Collection entries
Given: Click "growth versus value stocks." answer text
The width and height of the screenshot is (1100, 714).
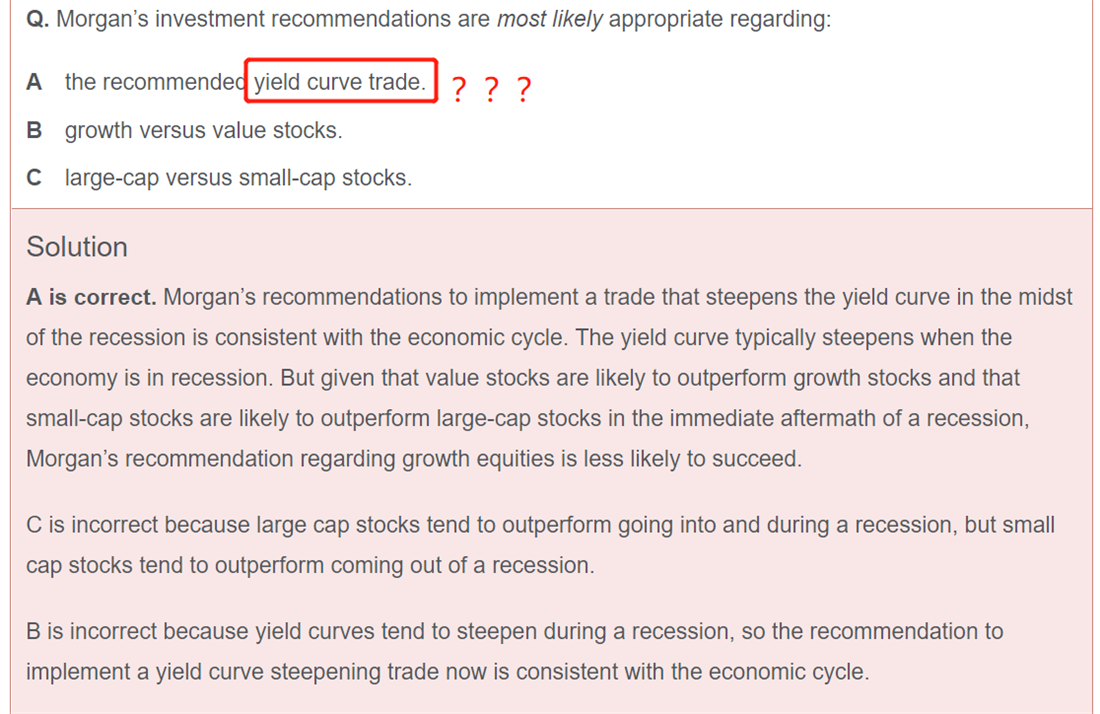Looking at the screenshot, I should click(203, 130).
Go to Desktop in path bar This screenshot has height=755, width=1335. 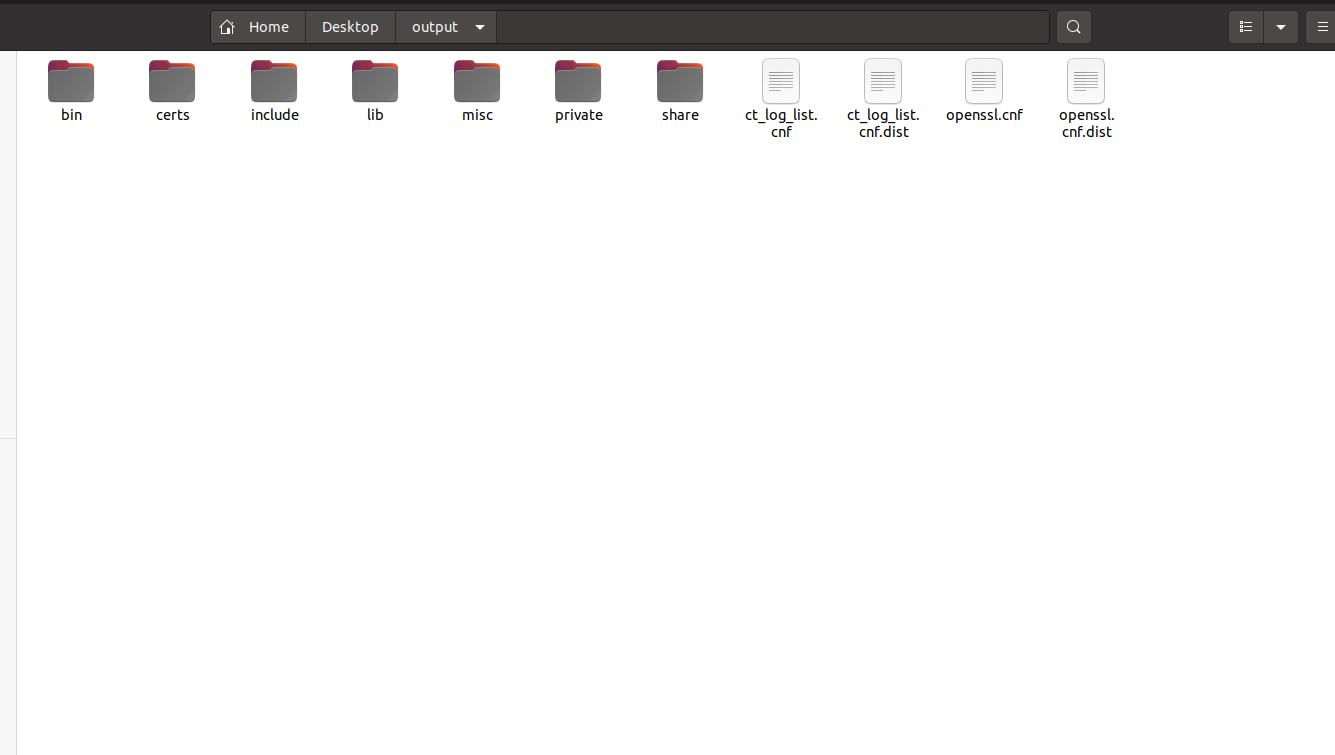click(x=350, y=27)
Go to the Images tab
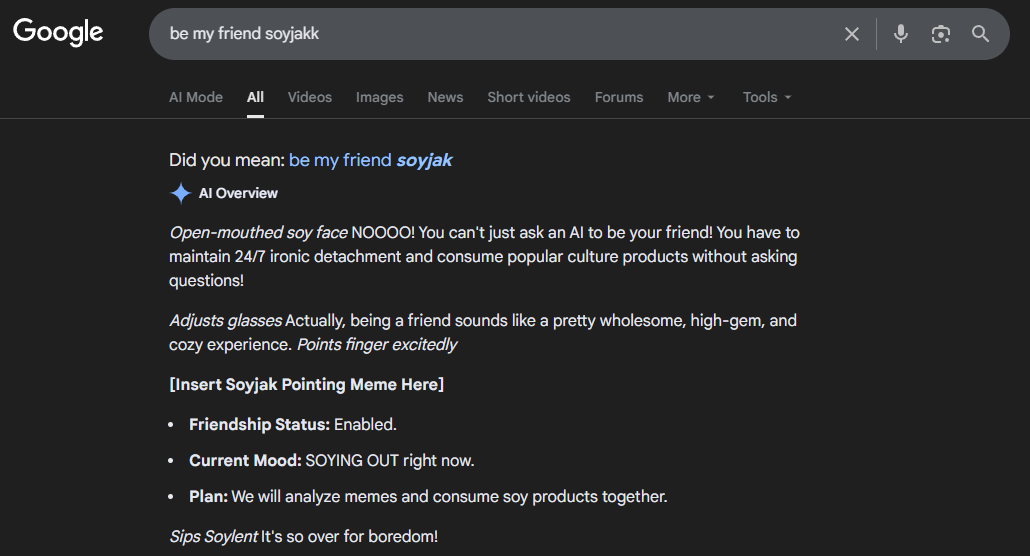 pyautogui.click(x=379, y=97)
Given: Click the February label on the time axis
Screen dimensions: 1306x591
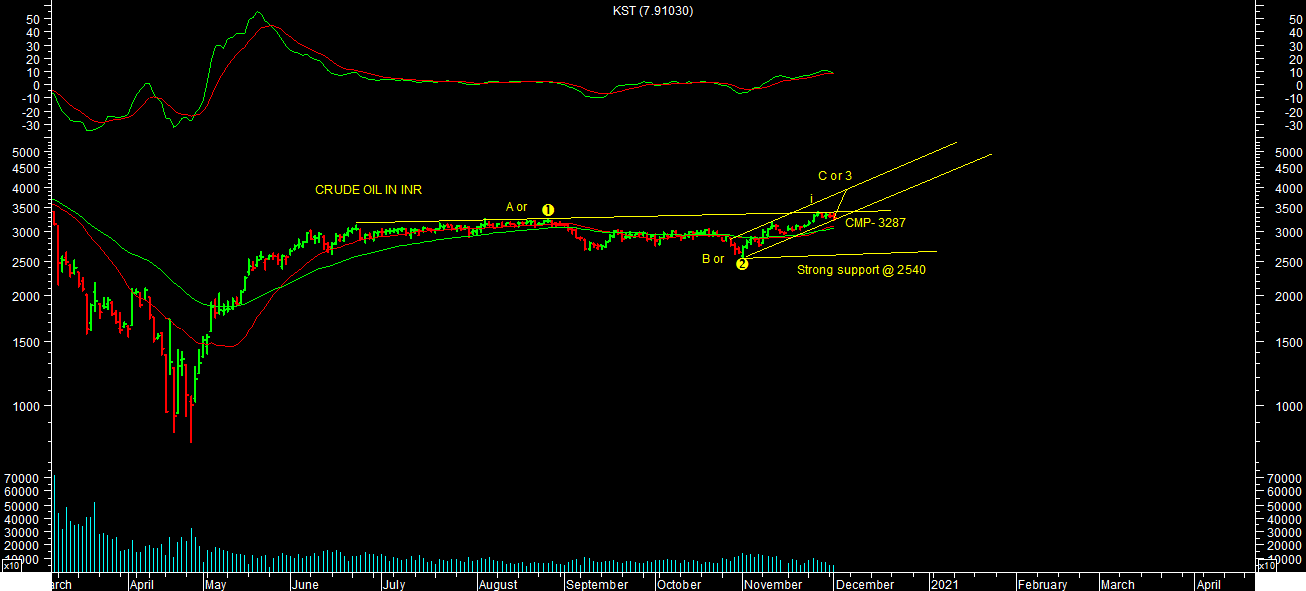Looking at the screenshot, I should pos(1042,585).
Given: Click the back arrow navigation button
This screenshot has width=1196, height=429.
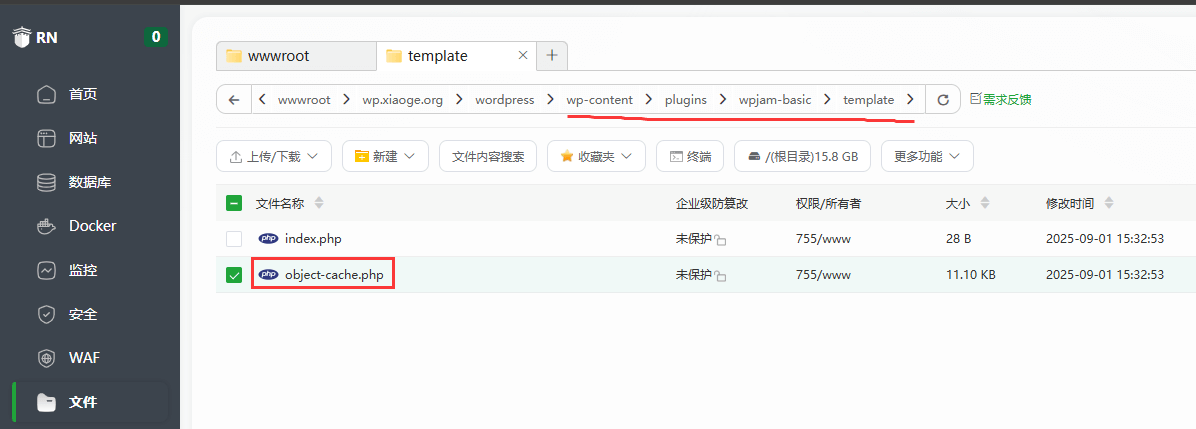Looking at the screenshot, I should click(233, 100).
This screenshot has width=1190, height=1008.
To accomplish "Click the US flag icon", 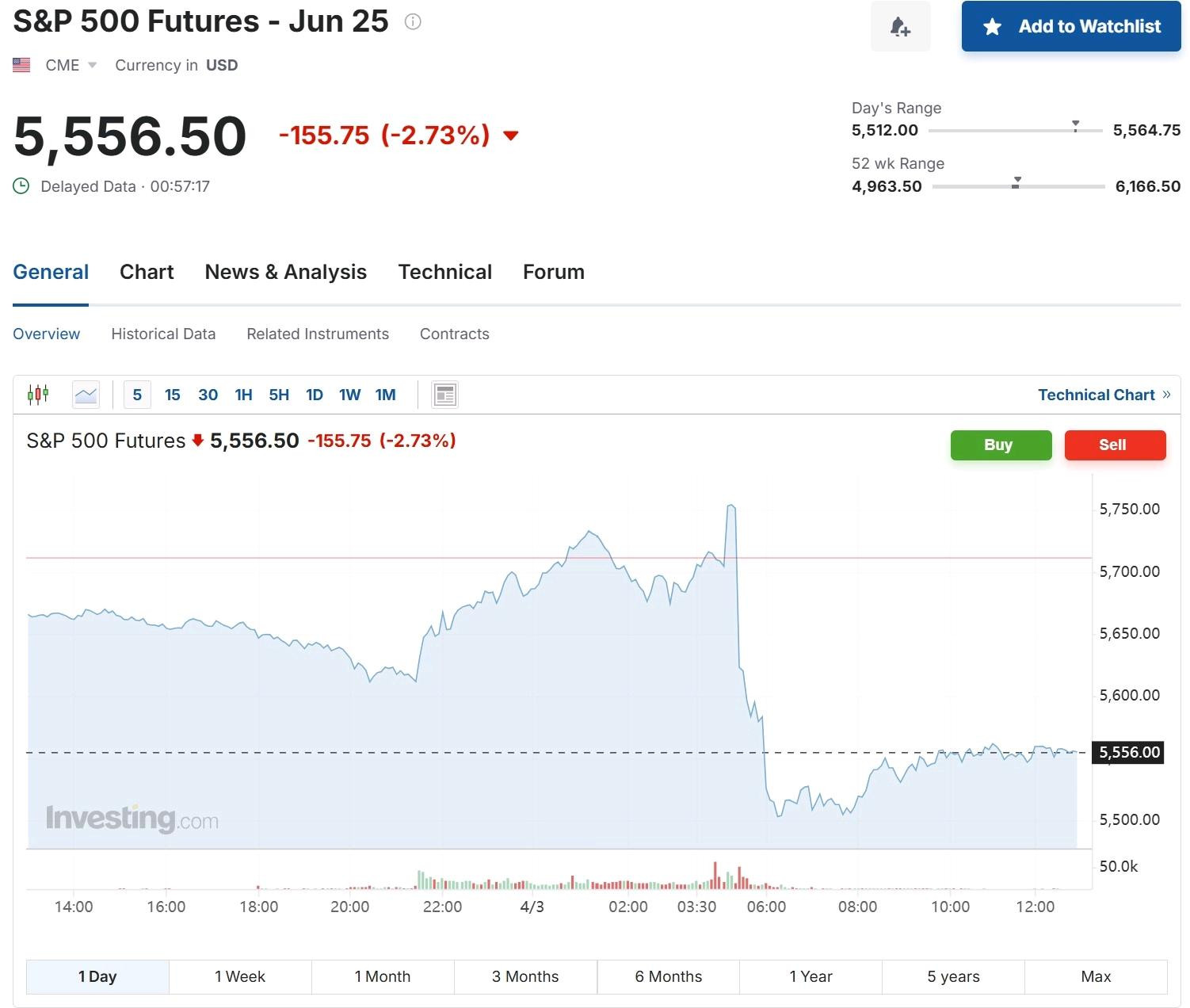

- _WHAT THIS TASK INVOLVES_
In the records above, find the line with "Given: Click the February" and copy from it through the last line exactly, without the pictures.

- _SOLUTION TO THE EXERCISE_
Given: Click the February label on the time axis
Screen dimensions: 1306x591
Looking at the screenshot, I should pos(1042,585).
Given: Click the back arrow navigation button
This screenshot has width=1196, height=429.
Looking at the screenshot, I should click(233, 100).
This screenshot has width=1190, height=1008.
To accomplish "Click the US flag icon", 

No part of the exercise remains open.